The Feminist Case For Men’s Rights

by Thomas Wells

The case for men’s rights follows straightforwardly from the feminist critique of the structural injustice of gender rules and roles. Yes, these rules are wrong because they oppress women. But they are also wrong because they oppress men, whether by causing physical, emotional and moral suffering or callously neglecting them. Unfortunately the feminist movement has tended to neglect this, assuming that if women are the losers from a patriarchal social order, then men must be the winners.

While it is bad luck to be born a woman in our society, it is also bad luck to be born a man, in ways that relate directly and indirectly to gender norms and rules. For example, men die significantly earlier than women in just about every society and historical period known to us. The causes are manifold and interact in complex ways. They include physiological factors (notably the harmful effects of testosterone on the immune system) that make human males frailer than females at every stage of development, even before birth. Gender norms about the value of men’s lives aren’t directly responsible for this, but they nonetheless play an indirect role in deflecting away public concern and action. Other factors reducing men’s life-expectancy are more directly related to social context and upbringing, such as men’s propensity for risky behaviour (such as smoking) and violence. Not only are these intimately connected with gender roles and rules, they are also shielded from scrutiny by them: Men are supposed to be aggressive risk-takers, and we are also blamed for being so.

This theme continues. It is by now well known that women are punished for non-gender normative ‘unfeminine’ behaviour, such as appearing more concerned with their career than with being a good mother. The result is that women who try to make such moves find that their contributions are not taken seriously and they are punished for even attempting them. When women follow the gender scripts to the more limited, domestic kinds of achievements available to them this is interpreted as evidence of their true interests and desires. Fortunately, this phenomenon has received a lot of attention and action in recent decades (recently, prominently, by Kate Manne). However there has been much less recognition of and concern about the same phenomenon of men being punished for not acting in the authorised manly way. For example, in rather too many cultures, men are not allowed to be emotionally vulnerable. If they attempt to identify and meet their emotional needs they are ridiculed (see Peggy Orenstein on The Miseducation of the American Boy).

Feminism has the right focus on the injustices caused by organising society around essentialist ideas of gender. But it has failed to advance that analysis to its logical conclusion. The demand for equality for women is a demand that women’s needs, interests, and rights to be taken seriously because women are people too. The demand is addressed to men, but it is not against men. Indeed, it is a demand for dignity that should be extended to men too.

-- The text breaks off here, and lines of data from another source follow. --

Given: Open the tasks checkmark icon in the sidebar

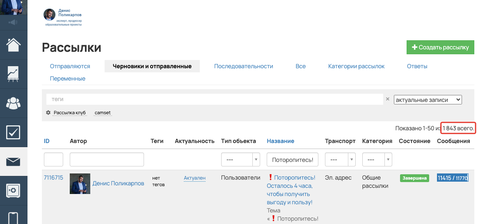Looking at the screenshot, I should tap(14, 132).
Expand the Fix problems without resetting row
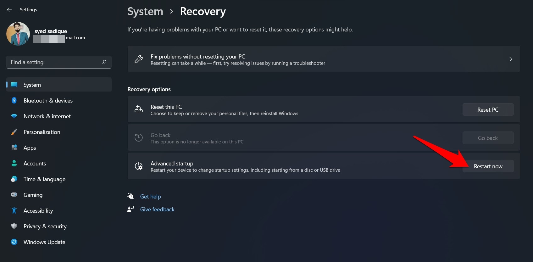 pos(510,59)
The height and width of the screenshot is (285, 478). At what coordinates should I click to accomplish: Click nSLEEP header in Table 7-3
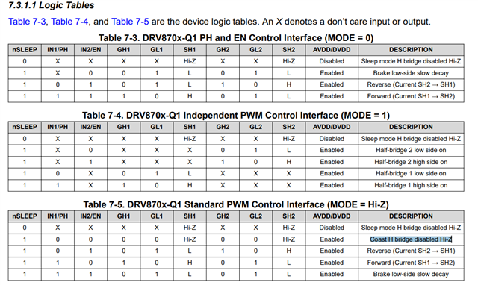tap(25, 50)
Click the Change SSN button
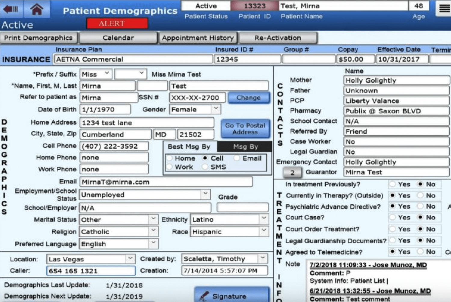Viewport: 451px width, 302px height. pos(248,97)
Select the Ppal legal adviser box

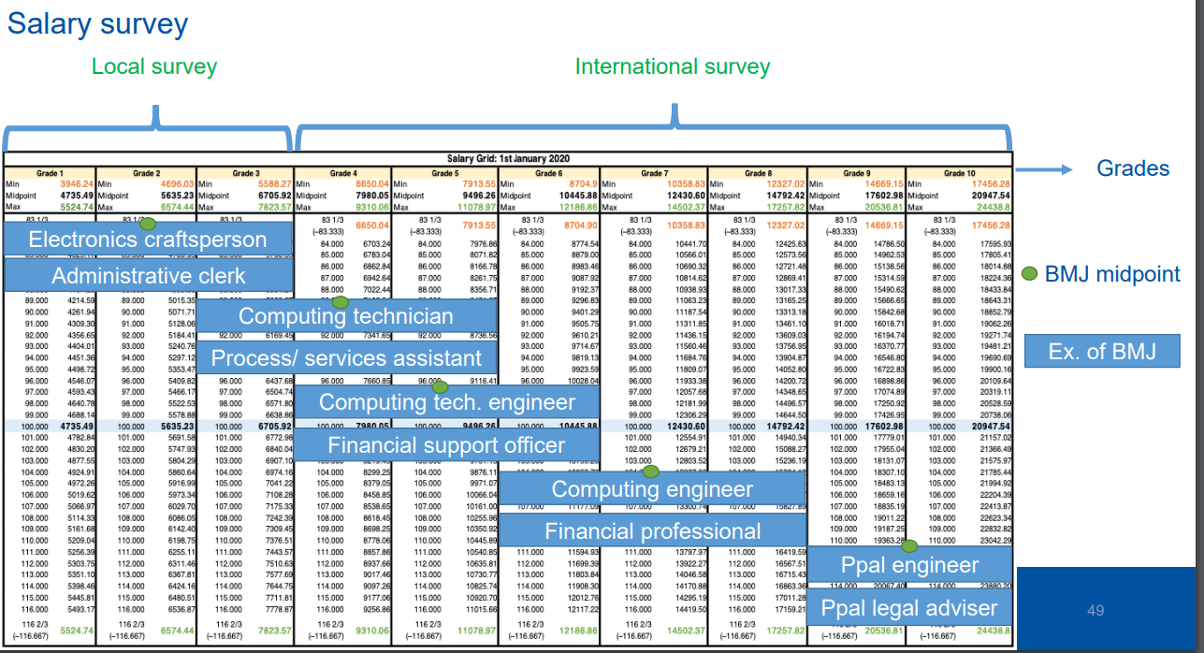pos(909,608)
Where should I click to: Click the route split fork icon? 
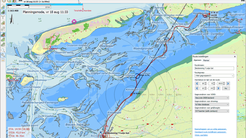tap(3, 17)

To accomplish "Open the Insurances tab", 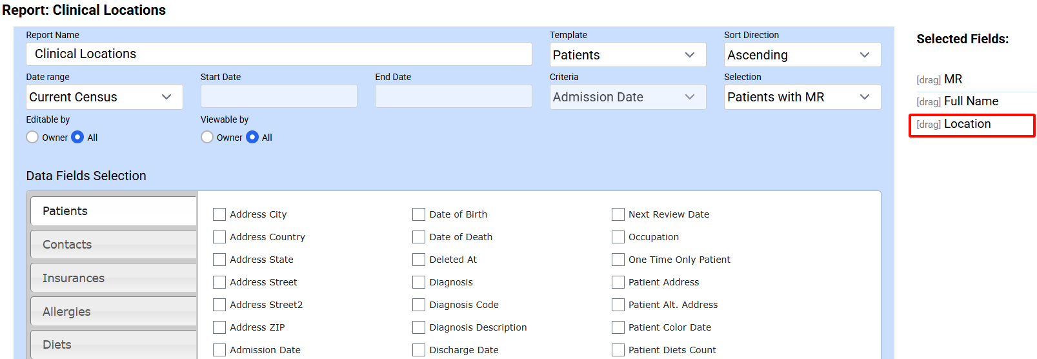I will coord(113,278).
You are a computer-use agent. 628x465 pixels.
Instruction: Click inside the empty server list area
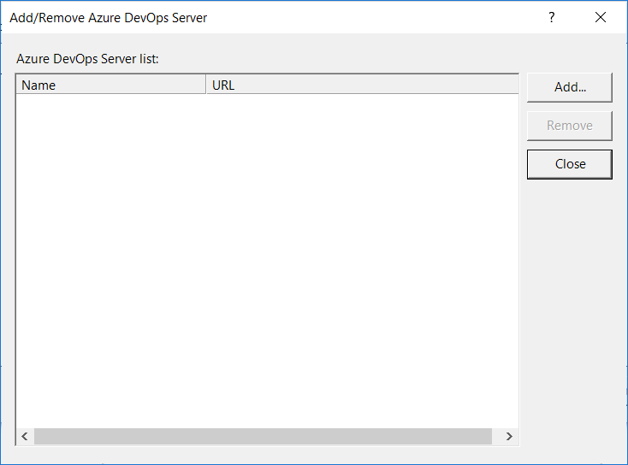[267, 256]
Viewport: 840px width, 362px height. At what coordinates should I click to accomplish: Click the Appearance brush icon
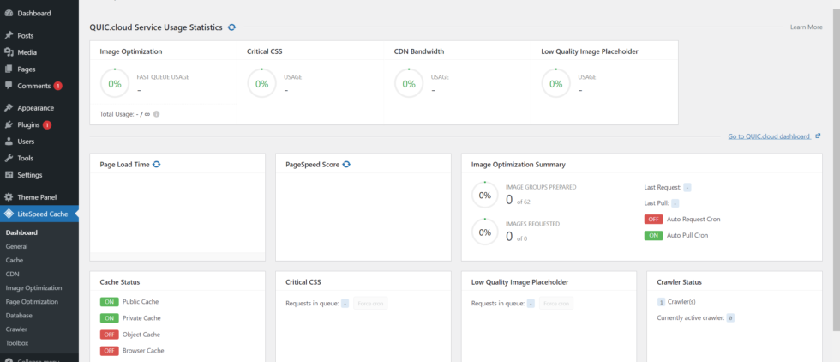9,108
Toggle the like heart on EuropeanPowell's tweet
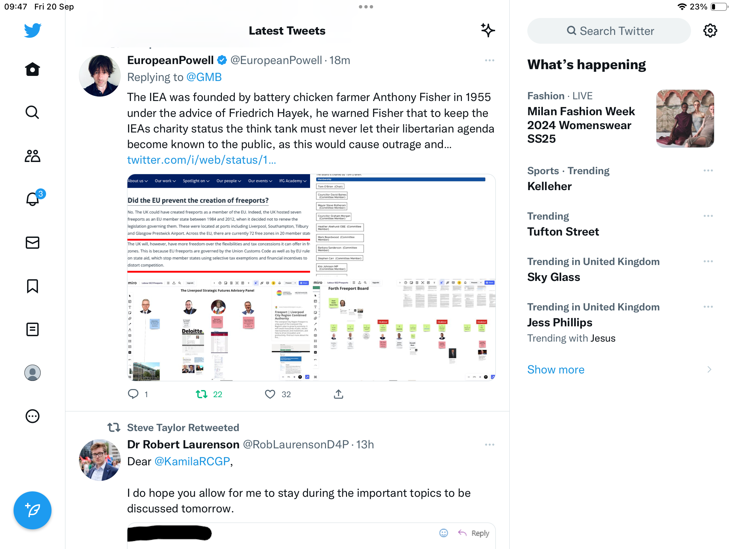The width and height of the screenshot is (732, 549). click(x=270, y=394)
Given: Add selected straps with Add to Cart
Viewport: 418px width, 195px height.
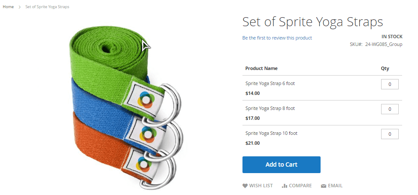Looking at the screenshot, I should pos(281,165).
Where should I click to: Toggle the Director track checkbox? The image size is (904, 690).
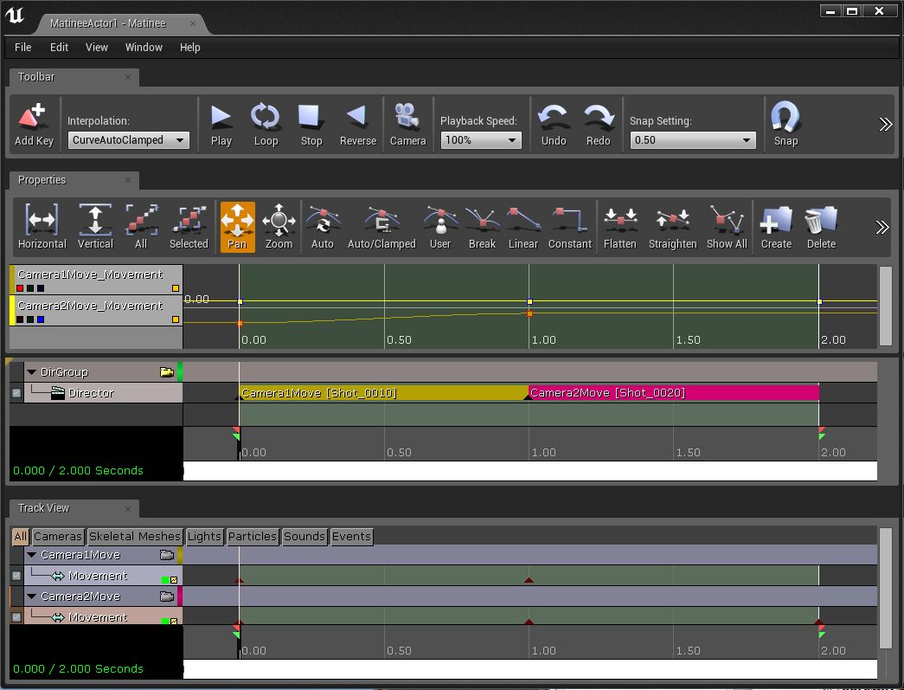tap(16, 393)
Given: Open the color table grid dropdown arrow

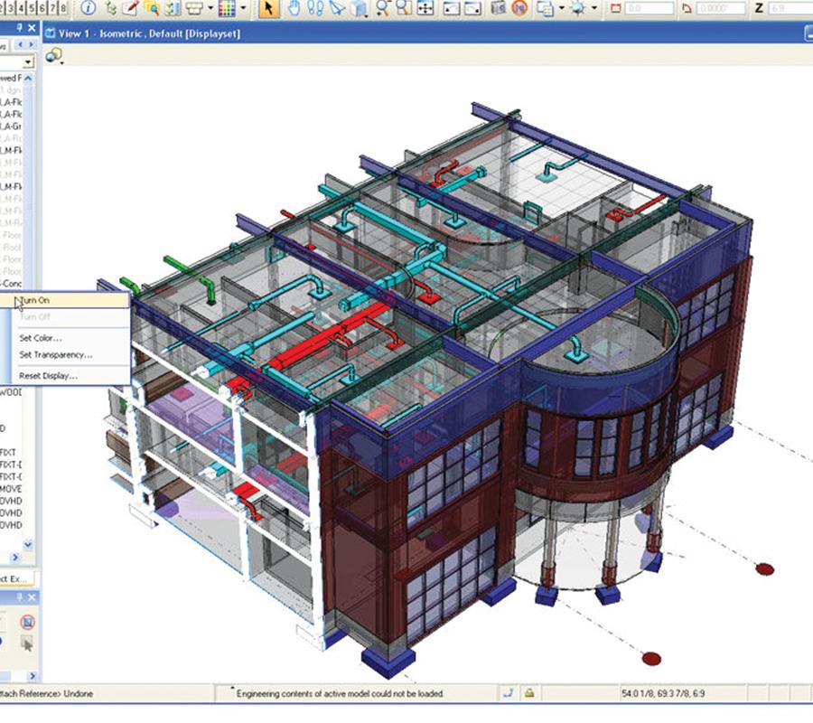Looking at the screenshot, I should tap(243, 9).
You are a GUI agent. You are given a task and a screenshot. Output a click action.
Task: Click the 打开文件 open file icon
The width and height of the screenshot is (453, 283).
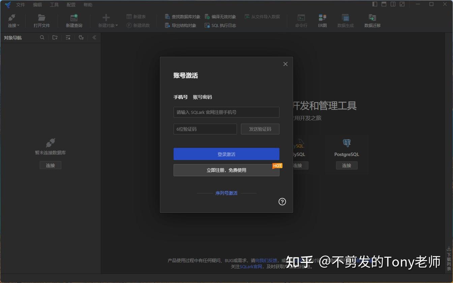pos(41,20)
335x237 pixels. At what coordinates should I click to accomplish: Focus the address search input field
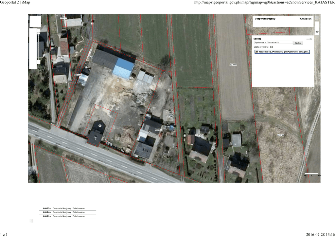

The issue of violence is especially illustrative. The first problem is that men as a group are seen as perpetrators of violence while women are seen as a victim class. (An entire movement has even recently arisen seeking to deny trans-women access to women’s bathrooms, on the grounds that natural-born women need places of safety from the depredations of violent males.) Obviously this is unfair. While it is true that most (though not all!) violence is perpetrated by men, it is also true that most victims of violence are men. The fact that they are victims of other men is – or should be – irrelevant to their right to protection and support.

But I would go further. Men’s propensity to violence itself seems to be an unfair moral burden related to ‘toxic’ masculinity. Firstly, if men follow the traditional gender norms for aggressive masculinity they are raised with then they are likely to become more familiar with violence than women and also be more likely to (feel forced to) resort to it. Secondly, while men and women probably fuck up their lives in roughly equal proportions, men’s personal problems seem more likely to result in them harming others.

I am not attempting to excuse the misdeeds of men. Individuals can and should be blamed for the wrongs that they do. My point is that in the society we are all co-responsible for producing, men have the bad luck to be especially likely to encounter moral challenges that lots of them will fail. An analogy may help. We can certainly blame people in occupied countries like the Netherlands for collaborating with the Nazis, but we should not consider ourselves their moral superiors. The fact that we have no such moral stain on our conscience does not demonstrate our moral superiority but rather our good fortune in never having encountered a situation that placed such demands on our integrity.

I think a conceptual shift is called for. Child soldiers are understood to be perpetrators of violence but also as further victims of it. We should think of men’s propensity to violence in the same way, as a kind of moral hazard imposed on them by circumstances outside their control. Once reconceived, it is easier to see the injustice of subjecting half the population to such moral hazard. It also seems foolish to focus only on the moral responsibility of each individual to overcome their adverse circumstances rather than acting together to change the defective norms of manliness and providing troubled men with the help they need not to fail their moral challenges.

Victimhood is not a competition. The fact that men also suffer under patriarchal social conventions does not mean that women don’t suffer too (or don’t suffer more). It means that feminists should support men’s rights for the same reasons they support women’s rights. Our society’s reliance on narrow, arbitrary, and dysfunctional gender roles and rules reduces the freedom and flourishing of both women and men. We all deserve better.